Digital studios come up short

First, let’s look at why so many digital studios are failing these days. Many of these businesses had fundamental problems that didn’t have anything to do with broader industry trends—some lacked professional sales forces, and many had no clear online distribution strategy. Companies without these problems have failed as well because they followed the model of major media companies by investing in expensive online productions without the legacy subsidies of the television upfront process.

These companies regularly spent money developing concepts, paid for expensive talent, or even outsourced production entirely. Once you factor in the costs of doing any of that, you lose all hope of making a video profitably. The math just won’t work.

Hiring a professional staff to develop the concept for a recurring series costs at least a few thousand dollars. Recognizable actors have been commanding $15,000 or more to appear in a single web video. Studios have been spending up to $250,000 to produce a series of 10 five-minute episodes, and outsourcing production can bring that figure even higher. Add it all up, and some companies are spending upwards of $25,000 per web video.

Even if we assume that a video is a huge hit and will get 1 million views (which most don’t), and is fully sponsored at a rate of $15 per thousand streams (which most aren’t), the maximum return is still only $15,000.

It’s no surprise that these companies are failing left and right. As television audiences continue to migrate to the web, it’s not going to take long for this brutal math to impact major media companies in a similar way.

The future: a lot like the past

The only video content model that works today is to produce a lot of content, frequently. To succeed, a company doesn’t need to create the next culturally significant hit or buzzworthy production. Companies just need professional content that is good enough that people will keep coming back to their website. Currently, online entertainment is purely a volume game with a lower quality standard than we’ve grown accustomed to from broadcast television.

The successful studios of the near future will specialize in mass production—more than anything else they will resemble the big studios of Hollywood’s Golden Age. They won’t spend money on outsourcing or costly development. Instead they will have a full time creative staff on board, and they will give them the freedom to be creative (in an advertiser friendly way, of course). In return they need to work their butts off. They need to crank out new content every day, not just every week.

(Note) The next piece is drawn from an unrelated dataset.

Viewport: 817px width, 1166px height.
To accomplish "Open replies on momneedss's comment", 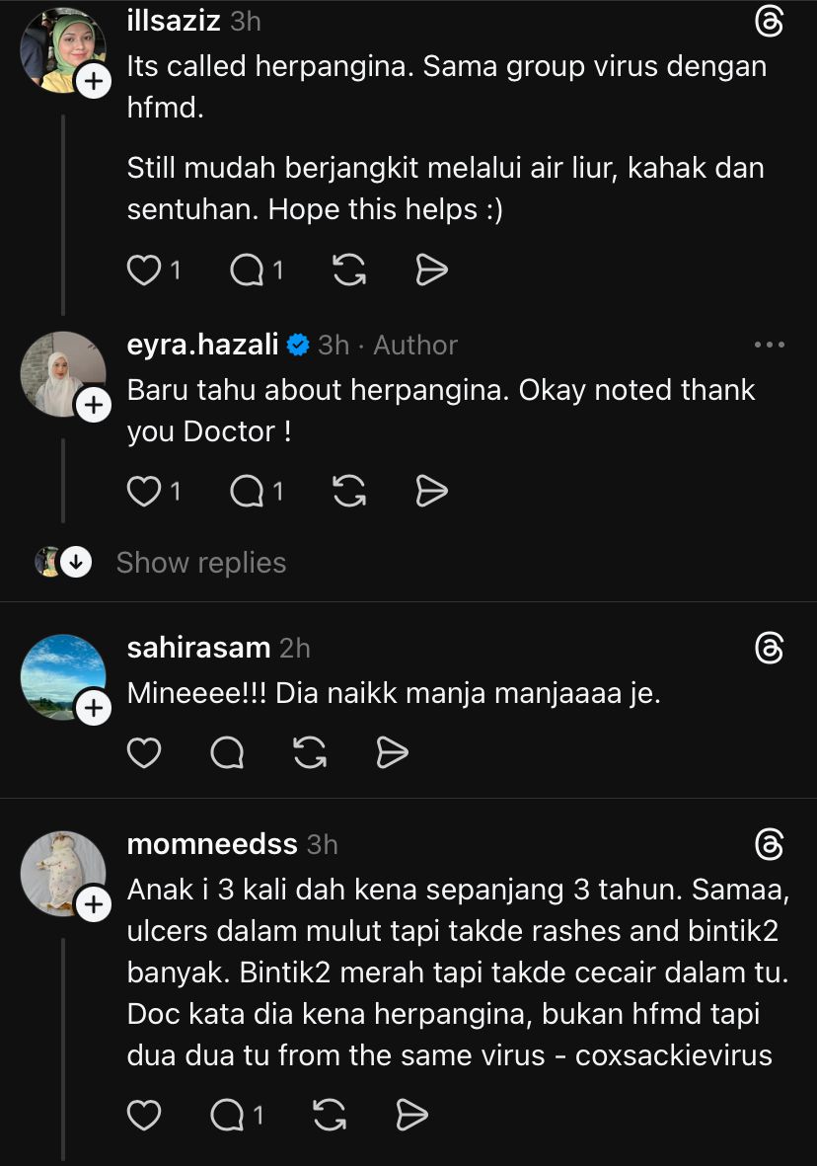I will tap(229, 1115).
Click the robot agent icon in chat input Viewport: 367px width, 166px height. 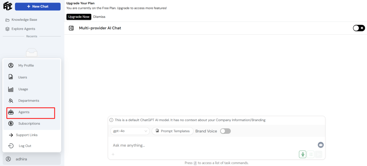point(321,145)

With this kind of a model, companies can produce a professional video for less than $500.  Some shows will be big hits, getting millions of views and producing profits. Many others won’t attract an audience, but with lower production costs and a more agile production staff, these new studios will be able to brush off the small losses and move on to the next idea.

Over the last few years, Break Media has embraced this new model. We have assembled a talented group of writers, directors, actors and producers, almost all of who wear multiple hats. They spend their days making advertiser-friendly content for our audience and our clients that is also a hit with our young male audience. Some other companies like CollegeHumor have also done this exceptionally well – so well in fact that CollegeHumor leveraged its success into a show on MTV.

Successful low-cost Internet content can sustainably make the jump to TV – but taking TV in its current high-cost environment to the web won’t work for much longer.

Keith Richman is CEO of Break Media, an online community based in Los Angeles.